== Segment start ==

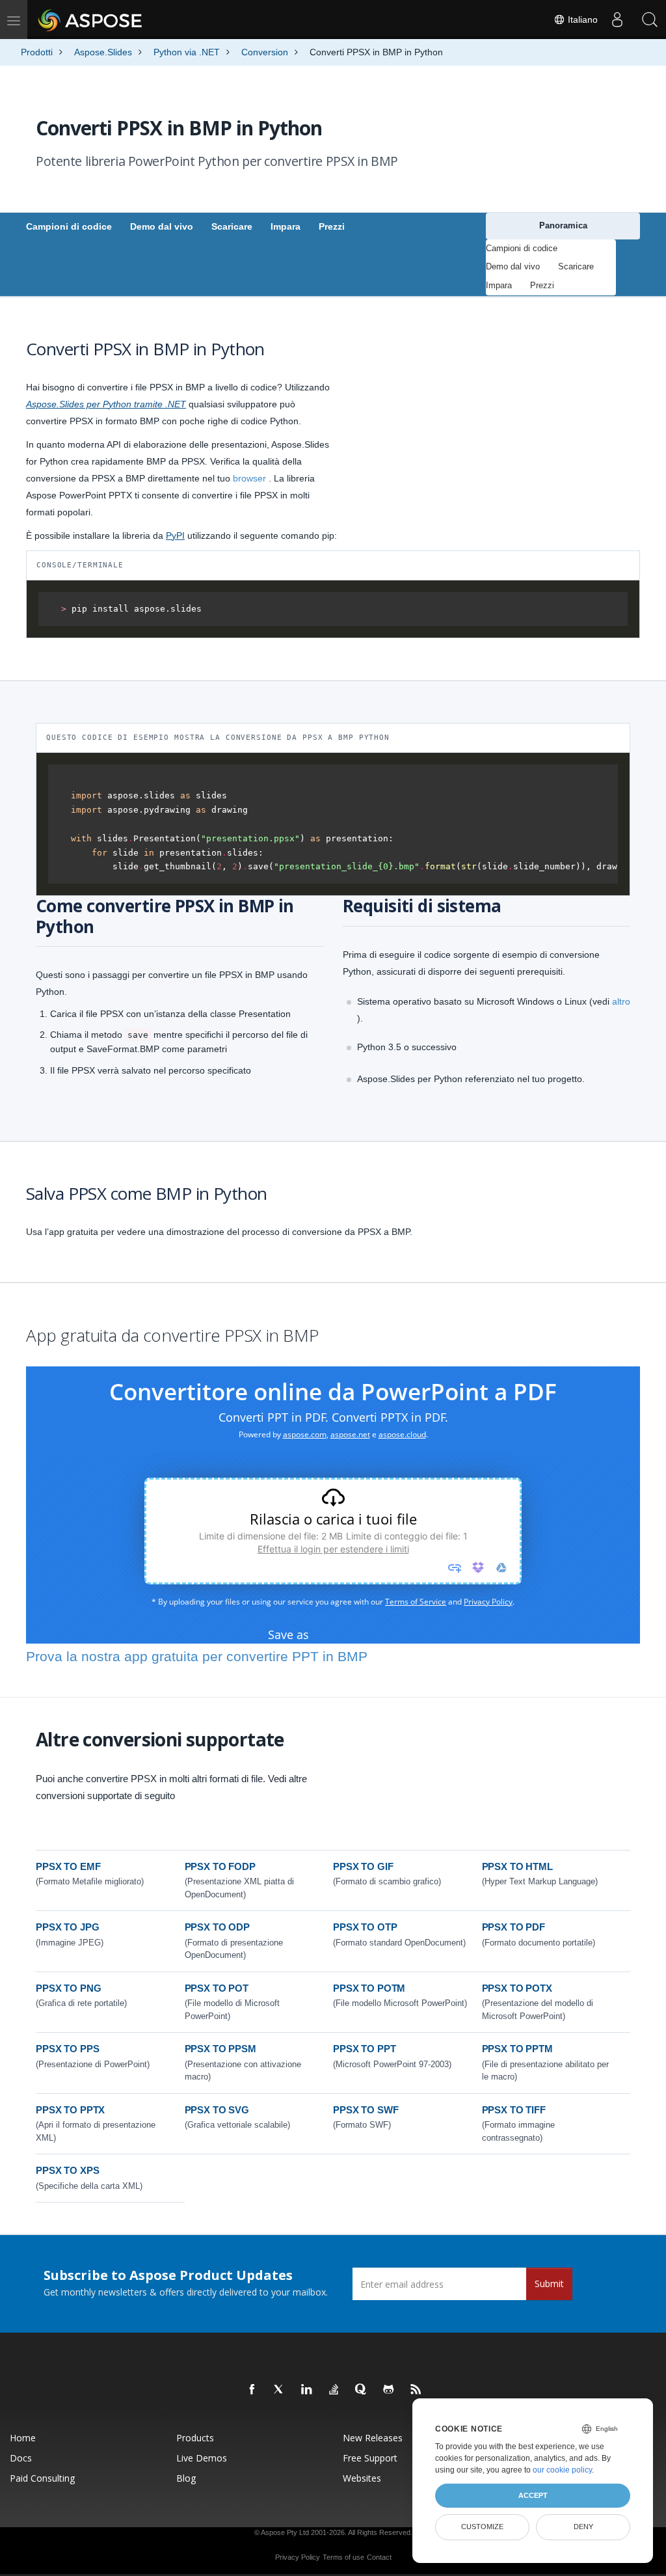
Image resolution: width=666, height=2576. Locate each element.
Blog (186, 2478)
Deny (583, 2526)
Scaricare (231, 226)
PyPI (175, 535)
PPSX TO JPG (67, 1926)
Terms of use (343, 2557)
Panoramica (563, 225)
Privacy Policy (297, 2557)
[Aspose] (90, 19)
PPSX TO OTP (365, 1926)
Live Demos (201, 2458)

== Segment end ==

» **What you will do**: Reproduce every record above exactly as given, excluding pictures from the result.

» **Response to this exercise**:
Image resolution: width=666, height=2576. Locate each element.
Blog (186, 2478)
Deny (583, 2526)
Scaricare (231, 226)
PyPI (175, 535)
PPSX TO JPG (67, 1926)
Terms of use (343, 2557)
Panoramica (563, 225)
Privacy Policy (297, 2557)
[Aspose] (90, 19)
PPSX TO OTP (365, 1926)
Live Demos (201, 2458)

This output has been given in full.